> DOCUMENT PASSAGE:
┏━━

It all kicks off again in June: The European soccer championship in Poland and Ukraine. The size of a soccer ball is often used to illustrate the dimension of nanotechnology: Compared to a soccer ball, a nanometer is as small as a soccer ball is compared to the earth. But the world of nanotechnology actually has soccer balls of its own.
These “buckyballs” are C60 fullerenes, molecules made up of 60 carbon atoms, arranged in exactly the same way as the edges of a soccer ball stitched together from pentagonal and hexagonal leather patches. For instance, a nanometer is the size of a molecular soccer ball with which the right player can produce great tricks.
Ball wizards in the laboratory
Just like the highly paid soccer stars in the top European teams with the ball, scientists can work wonders with the buckyballs. The results are as surprising as it would be if the Ukrainian team was to win Euro 2012:Because they can easily bind with free electrons, buckyballs can be used to trap free radicals. These are particularly reactive molecules in human cells that make the skin age more quickly, for example. This is why fullerenes are already being used in a defensive role to trap free radicals via an anti-aging cream.
A study by a French research group at the University of Paris, published in the journal “Biomaterials”, drew much attention recently. The toxicity of the soccer molecules was tested on rats. For the first time, the C60 fullerene was systematically administered to the animals on a lifelong basis. Instead of being harmed by this, the rats lived twice as long as a control group. The effect was attributed to a decrease in age-related oxidative stress. If this finding were to be confirmed in further tests, the nanoparticles could go on to become a key agent in the fight against aging not only of the skin, but of the body as a whole.
The buckyballs can be mixed in with polymers (plastics) as a material for organic solar cells. For instance, researchers have identified the carbon nano soccer balls as a suitable component for producing transparent solar cells in conjunction with specific semiconducting plastics. Under UV irradiation, the polymers give off electrons that are absorbed by the fullerenes and passed on to the circuit.

┗━━

> EXERCISE 1: In the buckyball text, how long did the rats given C60 fullerene live compared with the control group?
> EXERCISE 2: Pick up the buckyball text at the point where it stops and keep writing it.
You will not need the records that come after this.

> EXTRACTED MATERIAL:
┏━━

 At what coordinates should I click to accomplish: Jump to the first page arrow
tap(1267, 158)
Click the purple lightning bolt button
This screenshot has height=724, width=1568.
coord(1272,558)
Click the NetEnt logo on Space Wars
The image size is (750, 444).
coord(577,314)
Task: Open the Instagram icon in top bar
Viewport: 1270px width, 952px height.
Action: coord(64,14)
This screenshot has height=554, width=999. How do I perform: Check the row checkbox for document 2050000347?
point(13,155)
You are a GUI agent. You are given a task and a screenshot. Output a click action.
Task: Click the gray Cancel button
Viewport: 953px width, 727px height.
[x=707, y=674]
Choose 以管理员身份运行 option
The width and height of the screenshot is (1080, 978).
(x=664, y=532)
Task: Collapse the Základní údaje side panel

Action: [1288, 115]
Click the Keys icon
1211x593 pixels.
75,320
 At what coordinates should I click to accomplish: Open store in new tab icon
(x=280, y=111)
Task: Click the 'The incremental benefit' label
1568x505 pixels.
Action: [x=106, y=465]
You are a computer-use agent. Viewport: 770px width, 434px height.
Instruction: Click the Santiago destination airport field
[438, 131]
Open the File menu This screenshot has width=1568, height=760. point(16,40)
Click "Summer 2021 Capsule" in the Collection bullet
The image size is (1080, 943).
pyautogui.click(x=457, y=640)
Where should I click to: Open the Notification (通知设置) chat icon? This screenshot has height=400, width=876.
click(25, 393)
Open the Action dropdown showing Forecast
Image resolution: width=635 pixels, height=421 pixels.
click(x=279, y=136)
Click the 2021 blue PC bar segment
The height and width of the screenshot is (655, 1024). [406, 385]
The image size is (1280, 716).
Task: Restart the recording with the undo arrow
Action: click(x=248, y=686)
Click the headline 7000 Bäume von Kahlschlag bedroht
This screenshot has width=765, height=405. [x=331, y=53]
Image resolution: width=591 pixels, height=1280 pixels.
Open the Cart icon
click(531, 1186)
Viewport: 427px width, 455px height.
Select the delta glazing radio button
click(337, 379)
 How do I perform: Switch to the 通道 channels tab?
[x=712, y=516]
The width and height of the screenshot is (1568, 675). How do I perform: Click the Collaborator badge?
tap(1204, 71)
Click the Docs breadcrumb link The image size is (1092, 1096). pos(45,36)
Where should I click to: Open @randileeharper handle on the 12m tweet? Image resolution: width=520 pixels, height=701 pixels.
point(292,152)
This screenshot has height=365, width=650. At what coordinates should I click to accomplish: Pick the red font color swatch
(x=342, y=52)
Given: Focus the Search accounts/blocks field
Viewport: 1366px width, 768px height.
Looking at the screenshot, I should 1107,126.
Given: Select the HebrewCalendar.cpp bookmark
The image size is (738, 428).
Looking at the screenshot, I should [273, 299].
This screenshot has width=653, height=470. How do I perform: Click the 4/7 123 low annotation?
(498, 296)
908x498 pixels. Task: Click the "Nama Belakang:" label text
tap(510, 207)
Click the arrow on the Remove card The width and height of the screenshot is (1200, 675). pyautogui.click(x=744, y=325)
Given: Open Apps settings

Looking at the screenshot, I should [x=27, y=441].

┗━━

> OUTPUT 1: They lived twice as long as the control group.

> OUTPUT 2:
Talented rising stars
Other application areas where experiments are being performed with buckyballs are use as a lubricant, superconductivity, production of diamonds and use as a hydrogen storage medium. However, the commercial application of buckyballs has been limited so far, as the manufacturing costs are prohibitively high.In soccer terms, the buckyballs, named for architect Richard Buckminster Fuller because of his spherical buildings, can therefore be regarded as a rising star on the verge of breaking into the big time.
Soccer fields for nano soccer balls
Soccer fields on the same scale as the buckyballs have already been built. In response to an appeal by the German magazine “Der Spiegel” at the time of the 2006 Soccer World Cup, researchers sent in soccer fields measuring around 500 nanometers from one goal line to the other. These tiny soccer fields are 200 million times smaller than a normal soccer field. The researchers drew the lines using ion beam lithography or carved them into the substrate with the atom-fine tip of an atomic force microscope. However, no games were played on these fields.
Even so, real miniature soccer was played in Nano Soccer 2008 in Pittsburgh at the RoboCup US Open. In this case, though, the “nano” refers to the weight of the robot players, not their dimensions: they were actually allowed to be up to 300 micrometers in size. The nano robots played on a microchip, with energy and information being supplied via electrodes. The human coaches used a microscope to monitor their players.
Despite appearances, the dribbling micro robots are not the result of scientists with too much time on their hands having a little fun. Rather, they are a step towards active, maneuverable microsystems which might one day swim through our bloodstreams for medical applications or help to automate the production of microscopically small technical components.
Shooting for the nano goal
To date, only Professor Wolfgang Heckl, Director General of the Deutsches Museum Munich and a member of Nanostart’s Supervisory Board, has a perfect record in nano soccer. With the fine tip of a scanning probe microscope, he kicked a buckyball over a distance of two nanometers from one hexagonal “goal” of a supramolecular structure to the next. This means that he has effectively scored one goal from one shot. The results were published in the Journal of Physical Chemistry back in 2004.
“The truth is on the field”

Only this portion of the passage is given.